▸ QUOTED PASSAGE
******************************
= Alasdair Grant Taylor =

Scottish artist and sculptor (1934–2007)

Alasdair Grant Taylor (1936-2007) was a Scottish artist and sculptor.

== Life ==
Alasdair Taylor was born in Ross-shire and attended Lesmahagow High School. He trained as an artist at the Glasgow School of Art, subsequently living in Denmark and Glasgow. In 1967 he moved to Portencross, Ayrshire, where he lived reclusively with his wife Annelise and their daughters Anna and Jean. In March 2005 he suffered a stroke and had to leave his home. He died in 2007.

== Work ==

Taylor's formative influences included the COBRA group in Denmark, especially Asger Jorn, whom his wife knew.

In most of his oil paintings before the mid-1960s, the paint is thickly applied. After this time, he used oil more thinly. There are extremes of colour from bright to sombre.

His nude drawings and paintings of nudes are mostly of his wife. His collages used photographs and newspaper cuttings combined with brush strokes, influenced by Dadaism and early Cubism. He made abstract oil paintings with brush, palette knife, spray can and other techniques: some of these are intended to be hung in groups and named after the seasons.
******************************
▸ DATASET CONTENT
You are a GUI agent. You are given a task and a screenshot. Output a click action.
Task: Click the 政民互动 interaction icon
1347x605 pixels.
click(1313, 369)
******************************
▸ SHORT EXERCISE 1
Transcribe the Alasdair Grant Taylor article, starting at "In most of his" and ending at "bright to sombre.".
▸ SHORT EXERCISE 2
Pick up the article on Alasdair Grant Taylor after its final sentence and keep writing it.

▸ WRITTEN REPLY 1
In most of his oil paintings before the mid-1960s, the paint is thickly applied. After this time, he used oil more thinly. There are extremes of colour from bright to sombre.

▸ WRITTEN REPLY 2
Sculptures were created from driftwood which Taylor collected from the beach near Portencross, then carved and partly painted or varnished. He made use of stones similarly.

He filled notebooks with ideas mingled with sketches in pen or watercolour and did ink drawings on the blank pages of art books he had been given.

The Scottish Arts Council has given a grant to Street Level Photoworks to catalogue and digitise Taylor's work.

==Alasdair Gray and James Kelman==
Taylor's work is the subject of an ongoing promotion by his friends Alasdair Gray and James Kelman to raise it out of obscurity that they argue is undeserved.

Taylor also featured in Portrait of a painter, "the story of an artist ... who persists in his painting though he remains unrecognized and unrewarded", in Gray's 1985 short story anthology Lean Tales, co-written with James Kelman and Agnes Owens.

He was also among those whose profile as visual artists Gray attempted to raise in his collaborative 5 Scottish Artists exhibition in 1986.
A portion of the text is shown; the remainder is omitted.